Sportsmen’s Heritage and Recreational Enhancement Act
La Chambre des Représentants étasunienne va prochainement voter une proposition de loi qui assouplirait la législation sur les armes à feu dans le pays. Et, ce que le chroniqueur Doyle McManus souligne avec une ironie aigre : le contexte de la fusillade de Las Vegas qui a fait 59 morts et 527 blessés a malheureusement peu de chances d’influer sur le vote sachant que la proposition de loi est soutenue par le puissant lobby des armes, la NRA, et que la chambre est majoritairement républicaine.

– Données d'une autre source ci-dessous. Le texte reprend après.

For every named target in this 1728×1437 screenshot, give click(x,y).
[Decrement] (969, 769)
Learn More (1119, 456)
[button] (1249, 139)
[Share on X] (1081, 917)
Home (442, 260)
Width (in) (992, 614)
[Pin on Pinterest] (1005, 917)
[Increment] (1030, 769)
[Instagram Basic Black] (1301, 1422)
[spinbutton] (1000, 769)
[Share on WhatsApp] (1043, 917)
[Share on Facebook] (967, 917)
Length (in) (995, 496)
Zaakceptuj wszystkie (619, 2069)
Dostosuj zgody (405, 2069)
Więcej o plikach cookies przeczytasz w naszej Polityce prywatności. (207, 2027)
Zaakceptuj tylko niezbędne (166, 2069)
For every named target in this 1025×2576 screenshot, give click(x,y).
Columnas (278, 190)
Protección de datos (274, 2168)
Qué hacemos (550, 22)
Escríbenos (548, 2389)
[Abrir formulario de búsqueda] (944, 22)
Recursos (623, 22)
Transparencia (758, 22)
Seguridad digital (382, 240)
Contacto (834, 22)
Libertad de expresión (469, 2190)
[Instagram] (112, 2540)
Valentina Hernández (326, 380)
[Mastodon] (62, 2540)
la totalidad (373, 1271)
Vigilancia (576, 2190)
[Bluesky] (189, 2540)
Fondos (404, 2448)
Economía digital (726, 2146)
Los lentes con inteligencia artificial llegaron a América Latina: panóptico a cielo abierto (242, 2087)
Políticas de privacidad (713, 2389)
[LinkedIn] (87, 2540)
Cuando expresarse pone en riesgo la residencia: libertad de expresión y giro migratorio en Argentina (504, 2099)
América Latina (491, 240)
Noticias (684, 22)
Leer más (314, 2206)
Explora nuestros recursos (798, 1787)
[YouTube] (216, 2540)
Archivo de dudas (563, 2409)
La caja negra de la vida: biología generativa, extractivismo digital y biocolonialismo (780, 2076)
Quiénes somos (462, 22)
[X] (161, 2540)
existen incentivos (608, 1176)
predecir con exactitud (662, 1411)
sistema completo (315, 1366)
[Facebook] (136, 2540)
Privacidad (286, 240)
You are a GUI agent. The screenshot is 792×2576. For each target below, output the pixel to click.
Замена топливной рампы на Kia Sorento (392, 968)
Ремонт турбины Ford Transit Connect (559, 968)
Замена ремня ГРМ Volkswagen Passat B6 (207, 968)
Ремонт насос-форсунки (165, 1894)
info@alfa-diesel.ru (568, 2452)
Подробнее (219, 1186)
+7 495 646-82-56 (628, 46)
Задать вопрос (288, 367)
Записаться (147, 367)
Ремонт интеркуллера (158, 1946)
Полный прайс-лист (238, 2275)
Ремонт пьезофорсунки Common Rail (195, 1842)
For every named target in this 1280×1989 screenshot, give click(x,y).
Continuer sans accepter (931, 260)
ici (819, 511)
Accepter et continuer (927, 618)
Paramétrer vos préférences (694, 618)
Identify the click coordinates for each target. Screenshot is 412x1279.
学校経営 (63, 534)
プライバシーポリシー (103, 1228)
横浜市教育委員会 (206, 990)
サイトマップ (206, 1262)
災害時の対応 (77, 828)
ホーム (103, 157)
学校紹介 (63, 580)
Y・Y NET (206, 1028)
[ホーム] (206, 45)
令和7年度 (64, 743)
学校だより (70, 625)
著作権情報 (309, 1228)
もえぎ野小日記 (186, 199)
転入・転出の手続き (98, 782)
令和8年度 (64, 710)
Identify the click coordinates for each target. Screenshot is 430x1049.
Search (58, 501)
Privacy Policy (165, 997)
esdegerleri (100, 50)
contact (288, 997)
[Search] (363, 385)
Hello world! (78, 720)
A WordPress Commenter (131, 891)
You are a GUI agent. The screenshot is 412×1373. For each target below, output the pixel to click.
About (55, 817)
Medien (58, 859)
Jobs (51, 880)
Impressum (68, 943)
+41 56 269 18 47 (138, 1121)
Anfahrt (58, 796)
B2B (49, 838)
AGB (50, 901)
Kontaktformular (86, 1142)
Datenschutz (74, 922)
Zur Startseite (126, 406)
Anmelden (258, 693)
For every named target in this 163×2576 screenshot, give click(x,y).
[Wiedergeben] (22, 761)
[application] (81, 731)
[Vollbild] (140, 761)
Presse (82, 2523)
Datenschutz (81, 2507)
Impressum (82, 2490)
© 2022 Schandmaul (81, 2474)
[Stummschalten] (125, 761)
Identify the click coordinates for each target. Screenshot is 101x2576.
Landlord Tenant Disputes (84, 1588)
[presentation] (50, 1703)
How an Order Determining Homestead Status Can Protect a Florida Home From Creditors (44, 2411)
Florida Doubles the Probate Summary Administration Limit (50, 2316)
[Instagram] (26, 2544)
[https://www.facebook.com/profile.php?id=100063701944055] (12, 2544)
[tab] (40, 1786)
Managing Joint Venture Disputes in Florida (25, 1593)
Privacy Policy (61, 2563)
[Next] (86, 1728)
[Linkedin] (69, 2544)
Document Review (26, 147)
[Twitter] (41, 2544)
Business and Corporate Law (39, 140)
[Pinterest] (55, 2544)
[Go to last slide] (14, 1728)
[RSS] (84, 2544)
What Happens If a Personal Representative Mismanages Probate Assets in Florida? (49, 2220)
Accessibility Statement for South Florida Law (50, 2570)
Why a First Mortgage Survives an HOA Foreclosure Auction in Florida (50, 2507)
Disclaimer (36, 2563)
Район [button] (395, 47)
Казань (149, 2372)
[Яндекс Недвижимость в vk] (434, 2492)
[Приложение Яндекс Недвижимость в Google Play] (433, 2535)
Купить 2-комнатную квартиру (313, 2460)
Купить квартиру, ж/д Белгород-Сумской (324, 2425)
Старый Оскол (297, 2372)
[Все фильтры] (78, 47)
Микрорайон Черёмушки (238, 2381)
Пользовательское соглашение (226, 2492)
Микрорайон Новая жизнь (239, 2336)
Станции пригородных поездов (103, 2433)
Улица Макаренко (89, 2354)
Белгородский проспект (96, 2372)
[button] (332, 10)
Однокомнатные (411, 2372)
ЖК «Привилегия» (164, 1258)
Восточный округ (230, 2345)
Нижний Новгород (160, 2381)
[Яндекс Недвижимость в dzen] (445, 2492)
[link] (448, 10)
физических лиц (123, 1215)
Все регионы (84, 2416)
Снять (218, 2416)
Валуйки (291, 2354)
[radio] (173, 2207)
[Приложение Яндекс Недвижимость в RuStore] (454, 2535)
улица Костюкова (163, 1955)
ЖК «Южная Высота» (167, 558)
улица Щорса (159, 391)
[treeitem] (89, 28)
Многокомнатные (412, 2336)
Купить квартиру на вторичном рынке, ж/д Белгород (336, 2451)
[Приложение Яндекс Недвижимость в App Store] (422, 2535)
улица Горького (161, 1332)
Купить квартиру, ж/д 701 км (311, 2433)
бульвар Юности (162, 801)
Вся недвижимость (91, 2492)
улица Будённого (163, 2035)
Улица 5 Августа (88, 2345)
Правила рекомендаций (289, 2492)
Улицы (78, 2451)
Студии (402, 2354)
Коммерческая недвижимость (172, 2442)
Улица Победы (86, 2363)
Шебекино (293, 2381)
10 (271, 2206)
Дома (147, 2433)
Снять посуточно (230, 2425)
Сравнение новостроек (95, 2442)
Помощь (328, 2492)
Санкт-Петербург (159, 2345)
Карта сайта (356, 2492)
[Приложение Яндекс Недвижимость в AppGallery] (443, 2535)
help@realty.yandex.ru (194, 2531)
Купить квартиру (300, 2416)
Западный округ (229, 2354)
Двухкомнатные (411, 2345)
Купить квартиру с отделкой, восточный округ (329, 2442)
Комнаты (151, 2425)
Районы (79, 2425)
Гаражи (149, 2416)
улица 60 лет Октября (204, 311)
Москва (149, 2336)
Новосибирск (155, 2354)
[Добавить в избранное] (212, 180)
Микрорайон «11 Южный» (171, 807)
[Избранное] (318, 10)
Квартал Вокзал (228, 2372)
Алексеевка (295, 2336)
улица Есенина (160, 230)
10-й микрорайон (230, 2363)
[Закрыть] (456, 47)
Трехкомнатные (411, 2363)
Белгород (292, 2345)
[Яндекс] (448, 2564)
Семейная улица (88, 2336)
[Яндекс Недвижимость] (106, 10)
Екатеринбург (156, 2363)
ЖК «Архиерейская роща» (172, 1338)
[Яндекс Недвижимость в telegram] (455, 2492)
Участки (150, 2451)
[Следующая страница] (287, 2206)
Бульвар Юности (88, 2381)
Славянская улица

Cette loi a pour but affiché d’« étendre les opportunités de chasse, de pêche et de tir récréatif » et d’« augmenter la sécurité et la protection auditive des sportifs et sportives ». Ce qui se cache derrière, entre autres réjouissances, c’est surtout la banalisation de l’achat de silencieux.

L’édito du New York Times publié le lendemain de la fusillade de Las Vegas
Quand la mort se fait silencieuse
La proposition de loi doit cette disposition spécifique sur les silencieux au député républicain Jeff Duncan. Le pauvre constate que sa propre audition « a été endommagée par le bruit des armes à feu » qu’il utilise « depuis qu’il est un jeune enfant ». Actuellement, quelqu’un qui veut acheter un silencieux aux Etats-Unis doit fournir une photographie, ses empreintes digitales, se soumettre à une vérification des antécédents (qui peut prendre jusqu’à un an), et payer une taxe de 200 dollars. La disposition de Jeff Duncan supprime ces barrières.
Knox Williams, président de l’Association des Silencieux Américains soutient dur comme fer que la question soulevée est celle de la protection des capacités auditives des chasseurs, et usagers d’armes à feu à titre récréatif.
La proposition de loi prévoit également de « légaliser la vente de balles perforantes si leur fabricant déclare qu’elles sont destinées à des activités de loisir ». On ne sait pas si on doit rire ou pleurer. Activité de loisir ou non, une balle perforante reste une balle perforante.

La justification sanitaire : une farce
Dans un entretien vidéo accordé à CNN, Ladd Everitt, directeur du groupe de prévention contre la violence des armes à feu One Pulse for America, souligne qu’il n’a connaissance d’aucune étude notable faite à propos de la santé auditive des usagers d’armes à feu aux Etats-Unis et que par conséquent, la justification sanitaire est tout à fait obsolète. Il met aussi en évidence un point important : celui des dangers que peuvent représenter les silencieux dans le cas de la pratique de la chasse par exemple. C’est grâce au bruit des armes que les promeneurs éventuels peuvent se mettre sur leurs gardes, se signaler aux chasseurs en question ou quitter la zone. Le bruit éveille la vigilance.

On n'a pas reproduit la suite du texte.